Nitroreductase-dependent mutagenicity of p-nitrophenylhydroxylamine and its N-acetyl and N-formyl hydroxamic acids.

Abstract

p-Nitrophenylhydroxylamine (NPH) and two hydroxamic acids derived from it were synthesized and subjected to mutagenicity testing in Salmonella typhimurium strains TA98, TA98NR, TA1538 and TA1538NR. In addition, p-dinitrobenzene (DNB), p-nitroaniline (NA) and p-nitroacetanilide (AcNA) were simultaneously examined for mutagenic action against these four tester strains.
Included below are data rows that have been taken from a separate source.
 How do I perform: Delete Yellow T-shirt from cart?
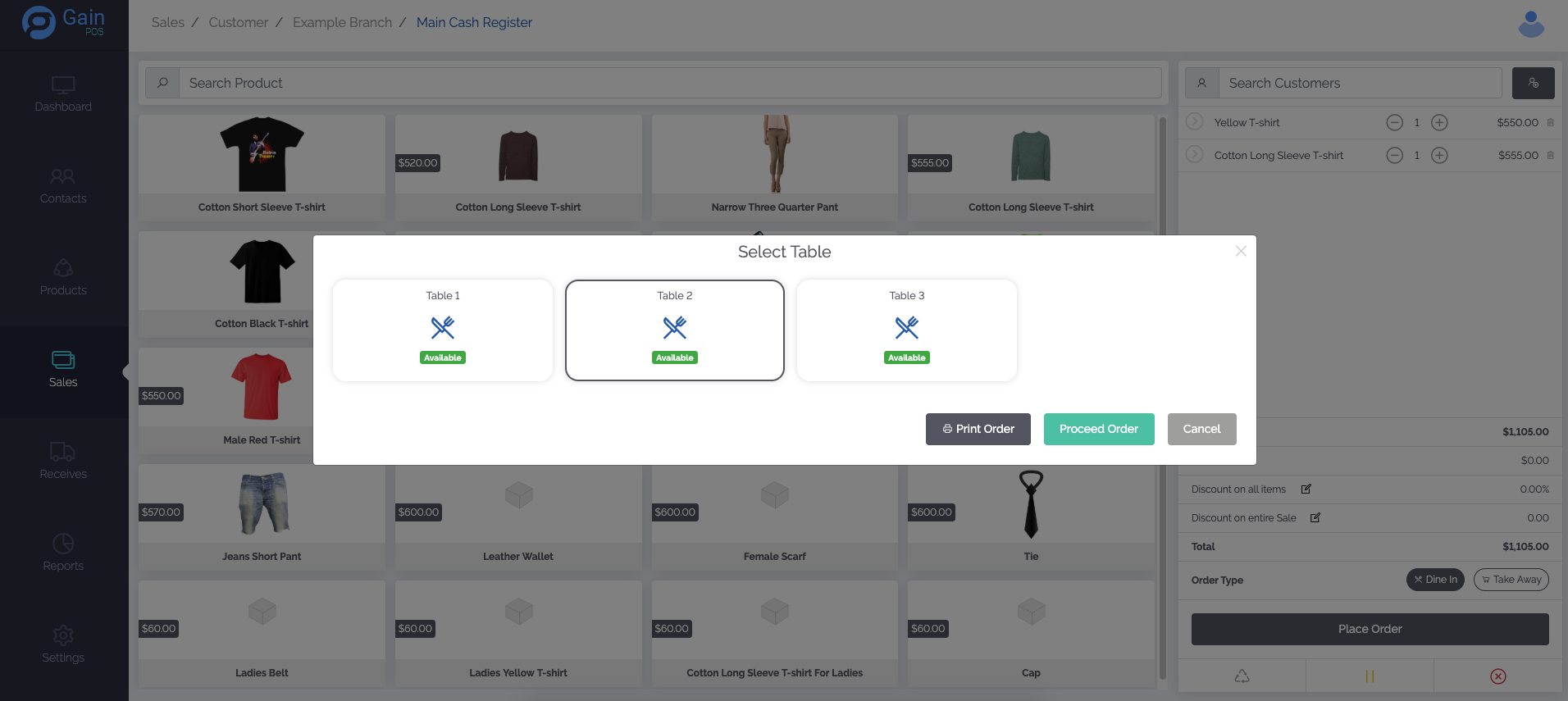(x=1550, y=123)
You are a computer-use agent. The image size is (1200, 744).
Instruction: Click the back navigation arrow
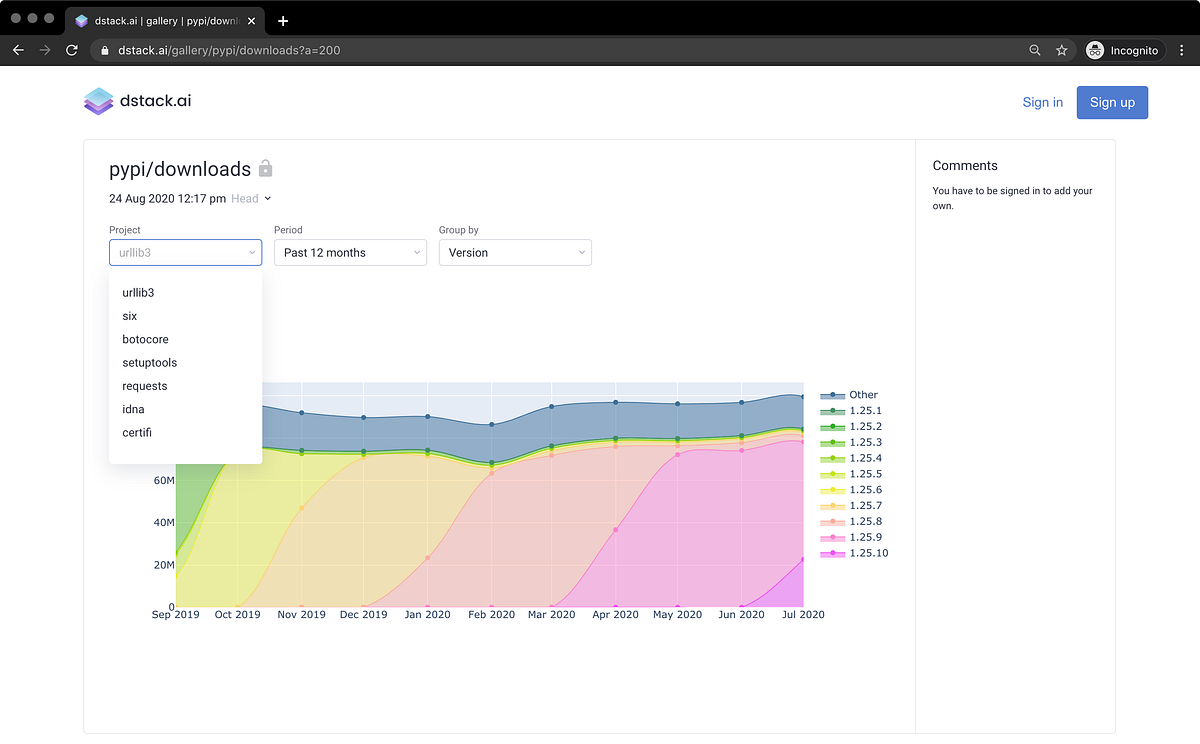click(x=17, y=50)
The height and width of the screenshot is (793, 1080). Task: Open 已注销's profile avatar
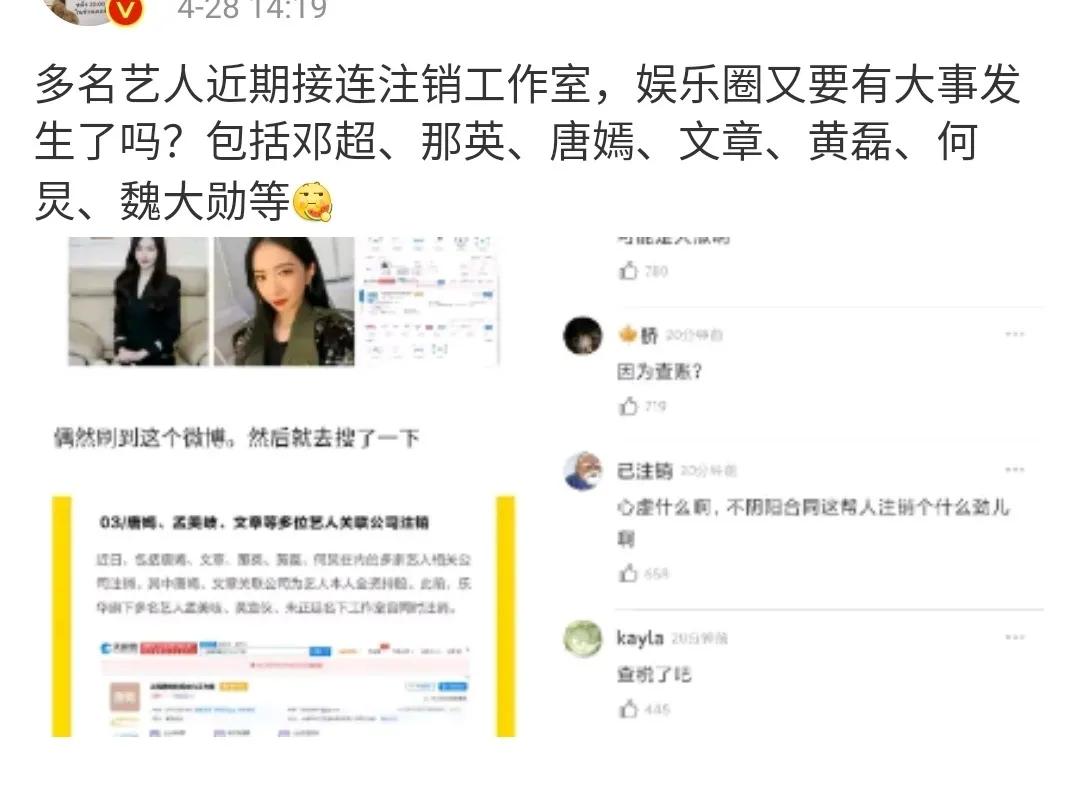tap(583, 471)
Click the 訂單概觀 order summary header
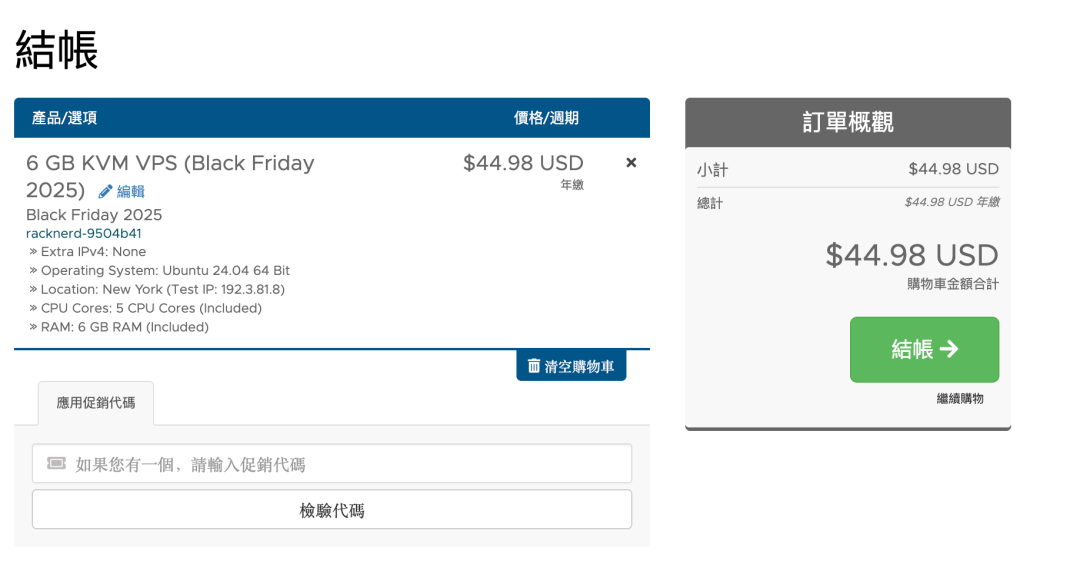 coord(848,122)
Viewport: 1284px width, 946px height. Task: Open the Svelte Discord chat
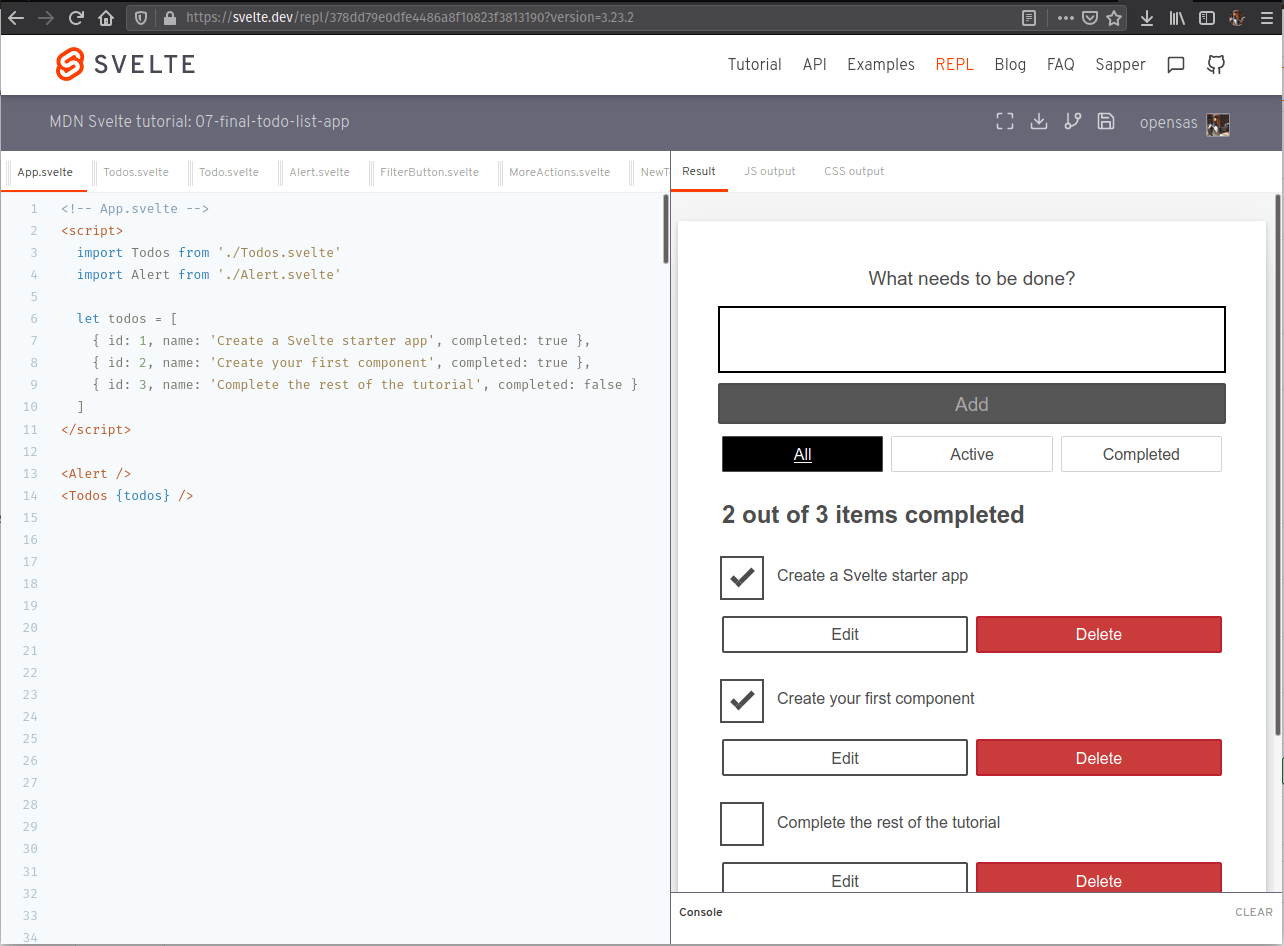pos(1175,64)
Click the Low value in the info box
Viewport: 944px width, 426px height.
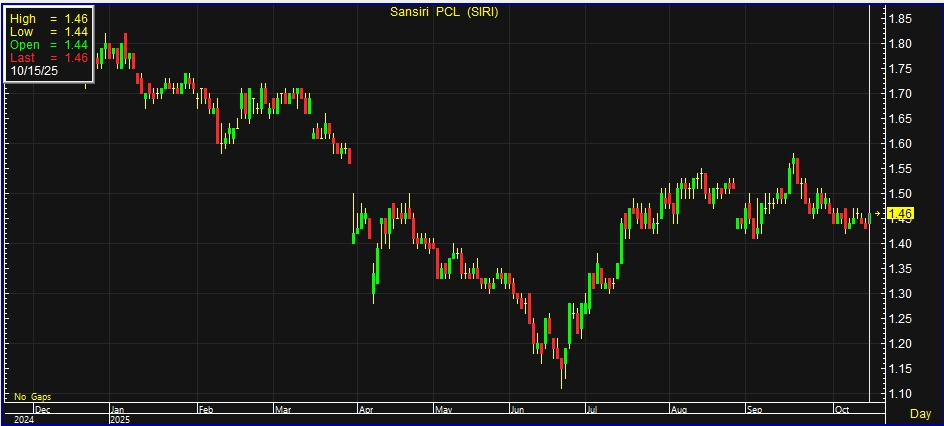coord(50,32)
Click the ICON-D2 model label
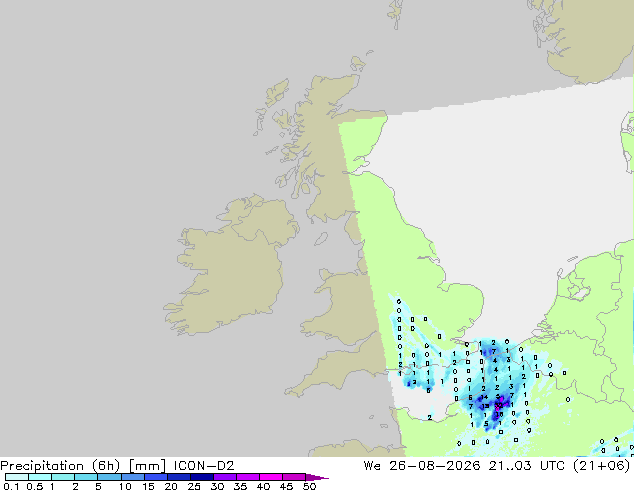634x490 pixels. click(204, 466)
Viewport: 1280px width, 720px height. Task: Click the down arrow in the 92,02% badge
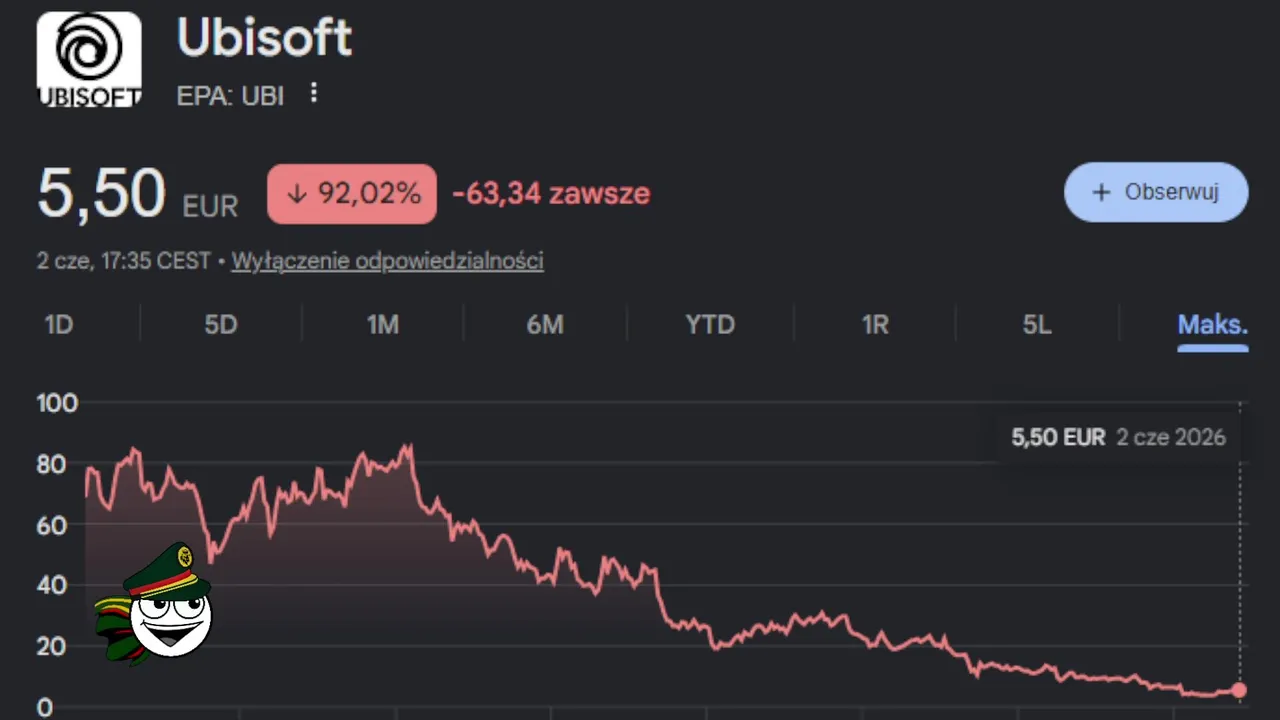coord(296,194)
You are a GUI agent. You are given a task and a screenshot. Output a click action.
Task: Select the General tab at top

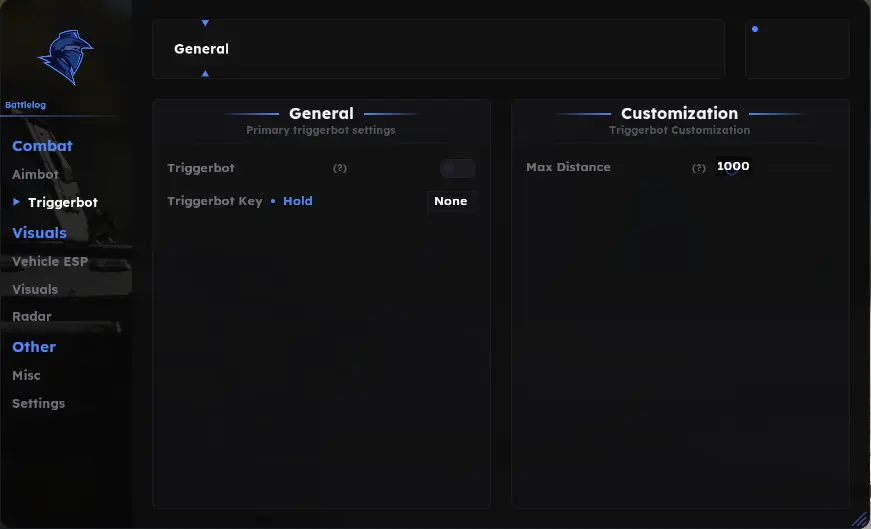point(201,49)
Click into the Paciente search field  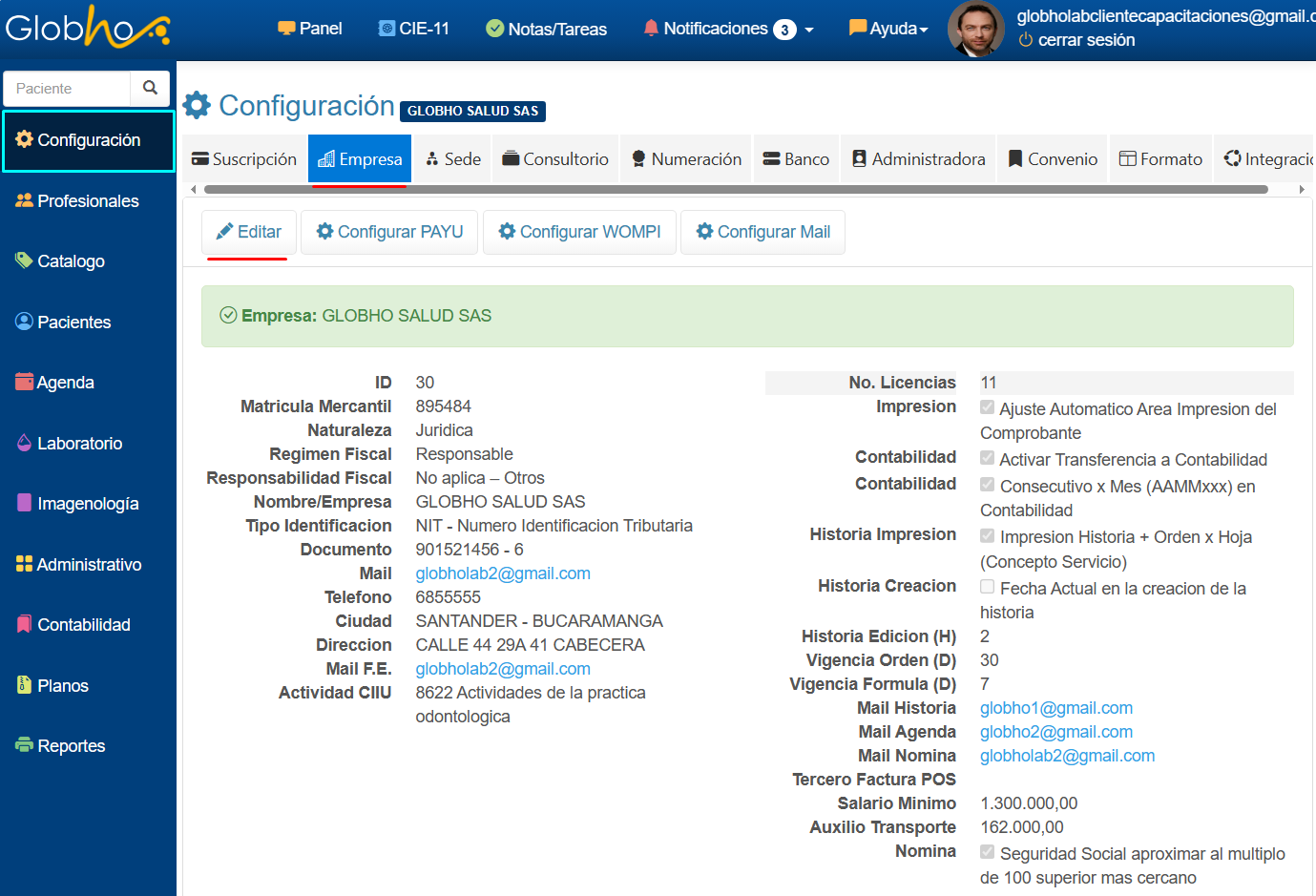click(x=69, y=88)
NPH, its N-acetyl (AcNPH) and N-formyl (FoNPH) derivatives, and also DNB displayed strong mutagenic action to the nitroreductase-containing strains, TA98 and TA1538. NPH was the most potent chemical in this series against both of these strains, while the two hydroxamic acids AcNPH and FoNPH, and also DNB displayed approximately the same degree of mutagenicity. In the nitroreductase-deficient strains, TA98NR and TA1538NR, the mutagenicity of these four compounds was markedly reduced. The necessity for nitroreduction in order to activate these promutagens is fairly certain; however, the lack of mutagenicity of NA and AcNA towards all four tester strains made the interpretation of these data somewhat more complicated. Several possible bioactivation pathways were presented, with one mechanism in particular being proposed. This mechanism requires only that the strong electron-withdrawing nitro group be converted to an electron-donating group by bacterial nitroreductase. Such a mechanism is unique for the bioactivation of nitro aromatics by nitroreductase, since the enzymatic reduction need not produce the intermediary hydroxylamine metabolite.